Уже не помню, чем в конце концов кончилась эта свара. Несмотря на рефлектор, мы с Сашей долго болели. Только к марту я более или менее пришла в себя, сдала экзамены за зимнюю сессию, и жизнь понемногу стала входить в свое русло.

В Москве постепенно собрались почти все тбилисские левины друзья. В МГИМО учился Лева Оников, Витя Сокольский жил со своим отцом, Толя Гребнев с женой Галей Миндадзе уже кончили театроведческий факультет ГИТИСа. Юра Кавтарадзе с женой Нелли перевелись из Тбилисской Академии Художеств в Московский институт декоративной живописи. Позже приехал в Москву и Никита Сибиряков. Мы встречались часто. У Толи с Галей родился сын Саша, у Левы Оникова с Розой—сын Лева. Всем было нелегко, но мы жили весело и помогали друг другу, как могли. Гия Маргвелашвили заканчивал аспирантуру Литинститута, жил в Грузинском общежитии вместе с левиным товарищем Димой Месхиевым. Толя Гребнев работал в газете «Советское искусство» и иногда подкидывал Леве кое-какие заказы на маленькие статейки. Сначала это была негритянская работа—надо было написать за кого-то, кто сам не мог этого сделать.

Весной в отпуск приехала Екатерина Дмитриевна, она помогла мне, взяв на себя заботу о Саше, и я сдала весеннюю сессию. У Левы в институте дела шли хорошо. Весной он закончил окончательный вариант «Хаджи-Мурата» и во всю мочь взялся за журналистскую работу в «Советском искусстве». В то время все газеты печатали отклики на Стокгольмское воззвание, и Леве поручили написать отклики Александра Таирова и Аркадия Первенцева. Общение с ними произвело на него большое впечатление. Написав текст, Лева отправился в дачный кооператив Внуково, где оба они жили. Подойдя к даче Первенцева и позвонив в звонок на высоком зеленом заборе, Лева долго ждал, пока кто-нибудь отзовется. Появился сторож. Выслушав объяснения, он удалился, сказав, что доложит. Опять долгое ожидание. Наконец, его впустили. Первенцев, важный, великодержавный, в полосатой пижаме шел по дорожке навстречу с лукошком, в котором были бурые шляпки породистых грибов. Он встретил его благосклонно, прочел и подписал написанное.
- - - - -
**Задание A**
Переведите на английский язык предложение «Всем было нелегко, но мы жили весело и помогали друг другу, как могли.» из фрагмента текста.

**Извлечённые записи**
- - - - -
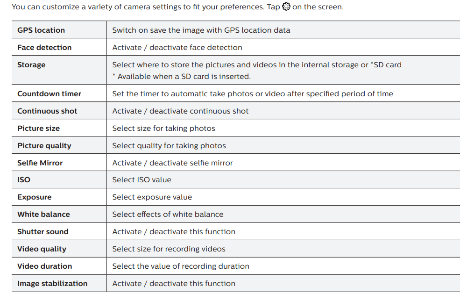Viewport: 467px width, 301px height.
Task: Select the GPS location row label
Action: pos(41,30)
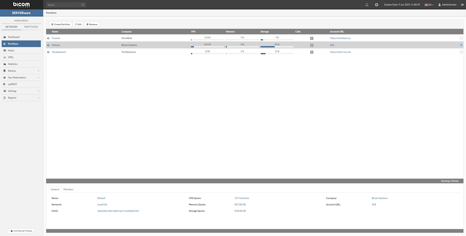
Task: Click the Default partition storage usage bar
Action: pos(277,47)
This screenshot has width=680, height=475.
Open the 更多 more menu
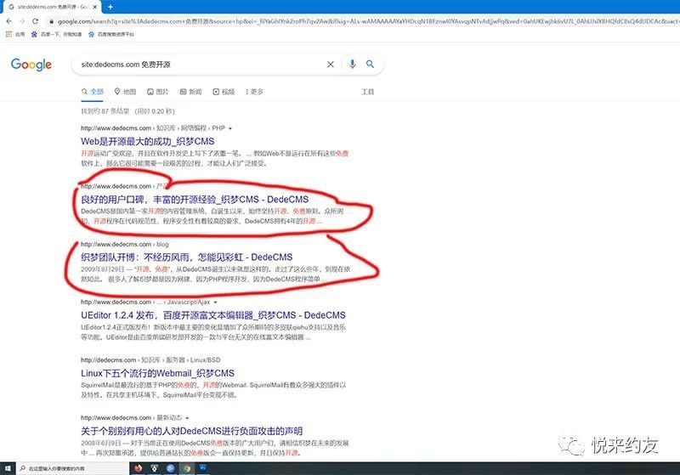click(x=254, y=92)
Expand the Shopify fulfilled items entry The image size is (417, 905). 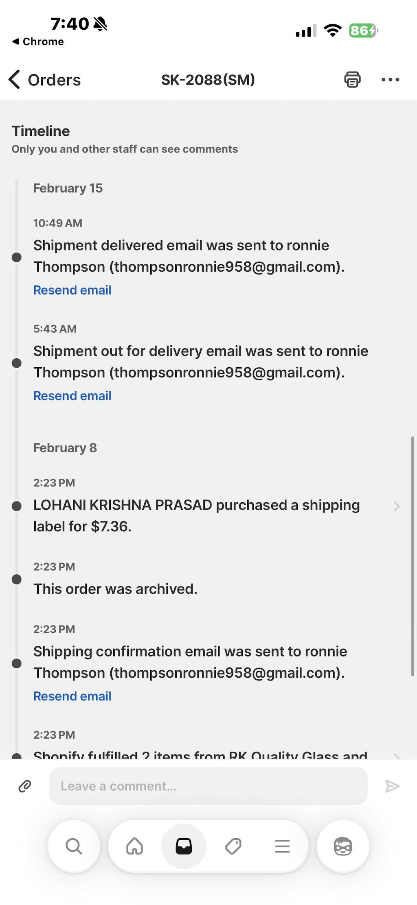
- - - - -
**Задание B**
Выведите все извлечённые записи целиком и без каких-либо изменений, опустив изображения.

**Полное решение A**
Things were hard for everyone, but we lived cheerfully and helped each other as best we could.

**Полное решение B**
Viewport: 467px width, 301px height.
Task: Select the GPS location row label
Action: pos(41,30)
Task: Click the Default partition storage usage bar
Action: pos(277,47)
This screenshot has width=680, height=475.
Open the 更多 more menu
click(x=254, y=92)
Expand the Shopify fulfilled items entry The image size is (417, 905). 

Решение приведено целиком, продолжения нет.